:: RECORDS FOR THIS TASK ::

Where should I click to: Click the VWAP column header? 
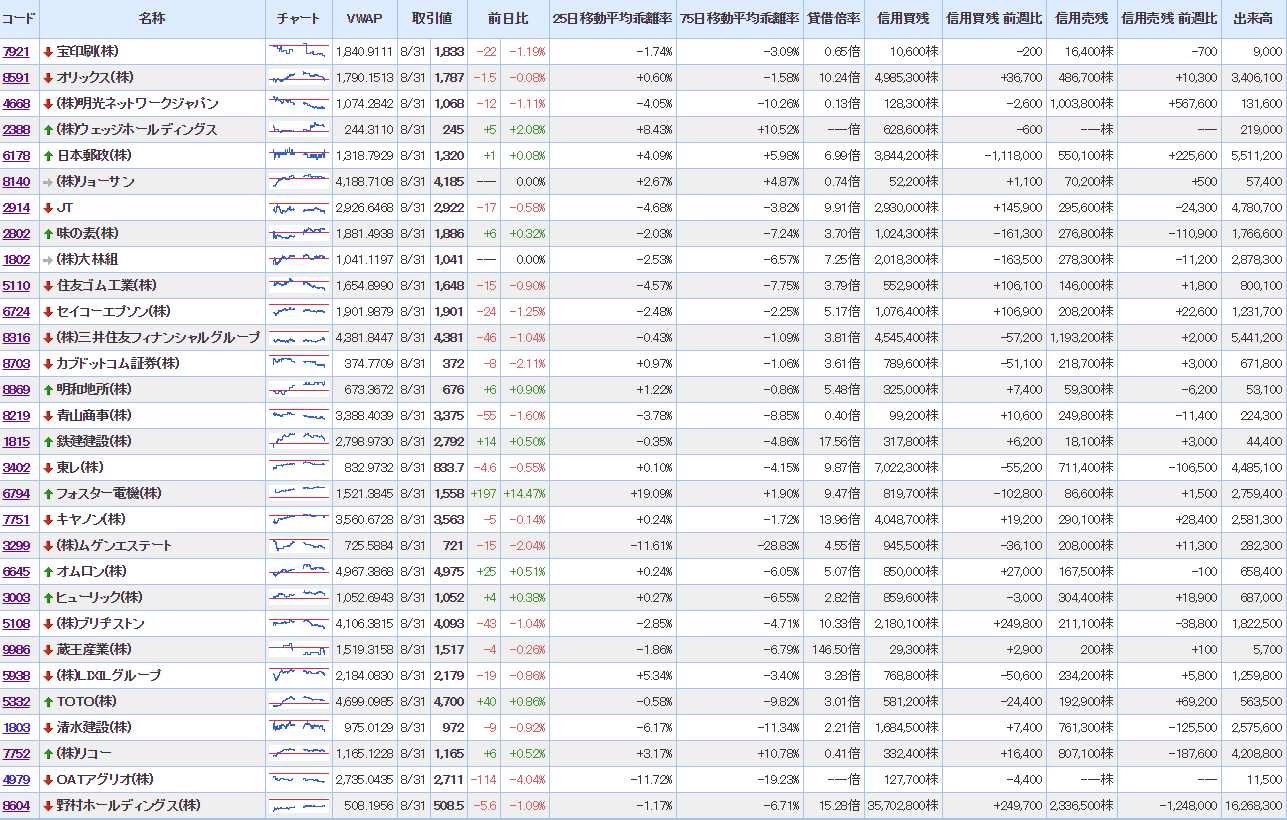click(x=364, y=19)
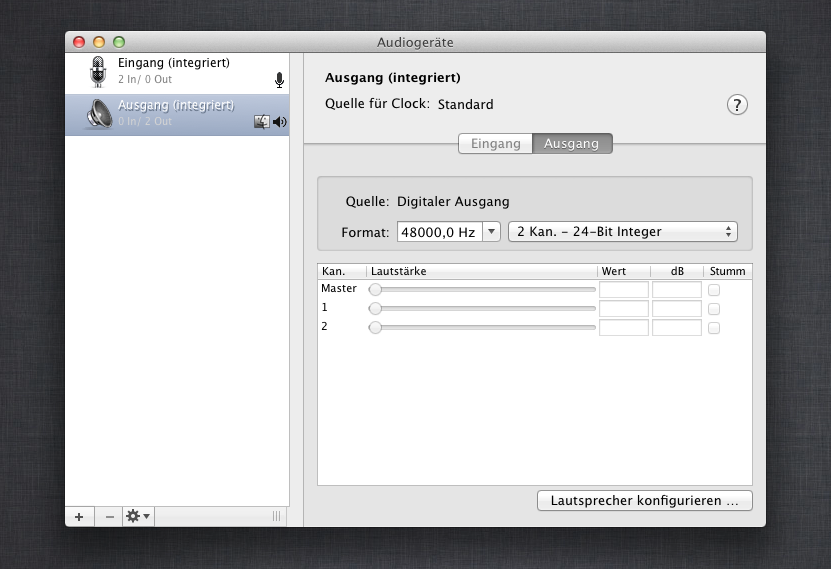The image size is (831, 569).
Task: Click the default input microphone indicator
Action: [279, 80]
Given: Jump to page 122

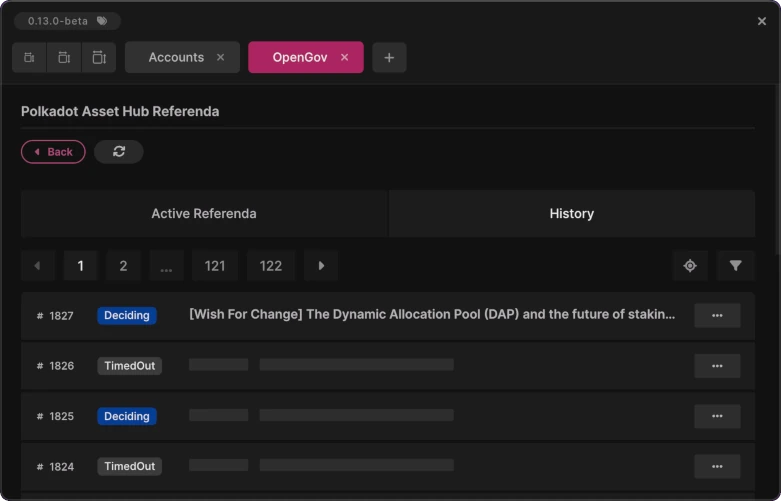Looking at the screenshot, I should coord(270,266).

:::

WHAT THE EXERCISE ASKS |
The records above must be retyped exactly. Please omit the pictures.

OUTPUT FOR THIS EXERCISE |
Where should I click to: Click the VWAP column header? 
click(x=364, y=19)
The image size is (831, 569).
Task: Click the default input microphone indicator
Action: [279, 80]
Given: Jump to page 122

Looking at the screenshot, I should coord(270,266).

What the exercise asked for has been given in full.